A useful trick for computing gradients w.r.t. matrix arguments, with some examples

I’ve spent hours this week and last week computing, recomputing, and checking expressions for matrix gradients of functions. It turns out that except in the simplest of cases, the most painfree method for finding such gradients is to use the Frechet derivative (this is one of the few concrete benefits I derived from the differential geometry course I took back in grad school).

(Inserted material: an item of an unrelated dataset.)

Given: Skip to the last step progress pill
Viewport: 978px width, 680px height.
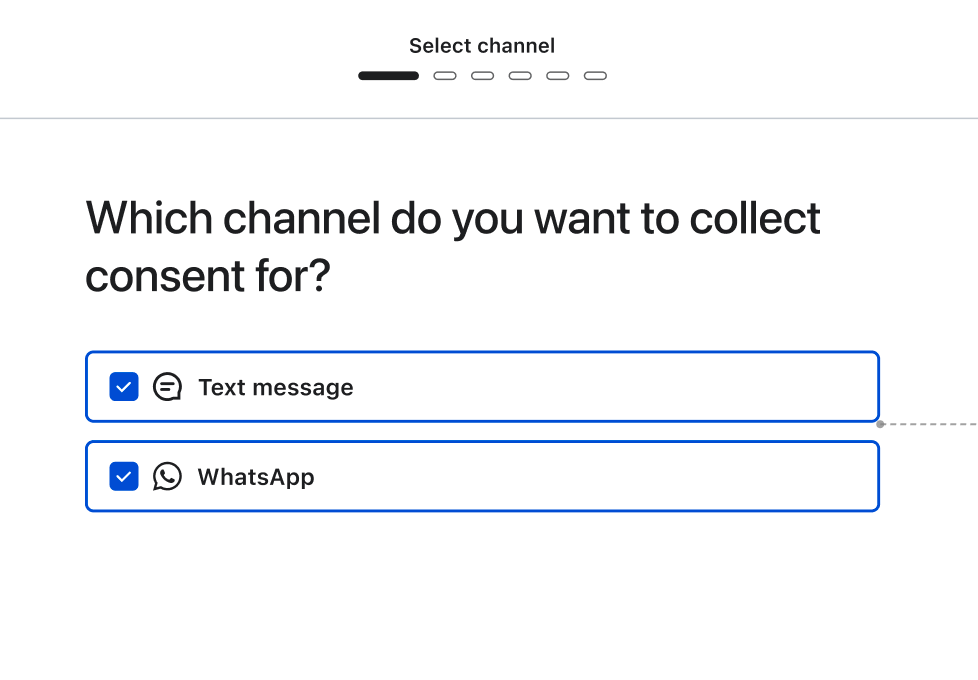Looking at the screenshot, I should [x=595, y=76].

Remember that the Frechet derivative of a function \(f : X \rightarrow \mathbb{R}\) at a point \(x\) is defined as the unique linear operator \(d\) that is tangent to \(f\) at \(x\), i.e. that satisfies
\[
f(x+h) = f(x) + d(h) + o(\|h\|).
\]
This definition of differentiability makes sense whenever \(X\) is a normed linear space. If \(f\) has a gradient, then the Frechet derivative exists and the gradient satisfies the relation \(d(h) = \langle \nabla f(x), h \rangle.\)

Simple application

As an example application, lets compute the gradient of the function
\[
f(X) = \langle A, XX^T \rangle := \mathrm{trace}(A^T XX^T) = \sum_{ij} A_{ij} (XX^T)_{ij}
\]
over the linear space of \(m\) by \(n\) real-valued matrices equipped with the Frobenius norm. First we can expand out \(f(X+H)\) as
\[
f(X + H) = \langle A, (X+H)(X+H)^T \rangle = \langle A, XX^T + XH^T + HX^T + HH^T \rangle
\]
Now we observe that the terms which involve more than one power of \(H\) are \(O(\|H\|^2) = o(\|H\|)\) as \(H \rightarrow 0\), so
\[
f(X + H) = f(X) + \langle A, XH^T + HX^T \rangle + o(\|H\|).
\]
It follows that
\[
d(H) = \langle A, XH^T + HX^T \rangle = \mathrm{trace}(A^TXH^T) + \mathrm{trace}(A^THX^T),
\]
which is clearly a linear function of \(H\) as desired. To write this in a way that exposes the gradient, we use the
cyclicity properties of the trace, and exploit its invariance under transposes to see that
\begin{align}
d(H) & = \mathrm{trace}(HX^TA) + \mathrm{trace}(X^TA^T H) \\
& = \mathrm{trace}(X^TAH) + \mathrm{trace}(X^TA^T H) \\
& = \langle AX, H \rangle + \langle A^TX, H \rangle \\
& = \langle (A + A^T)X, H \rangle.
\end{align}
The gradient of \(f\) at \(X\) is evidently \((A + A^T)X\).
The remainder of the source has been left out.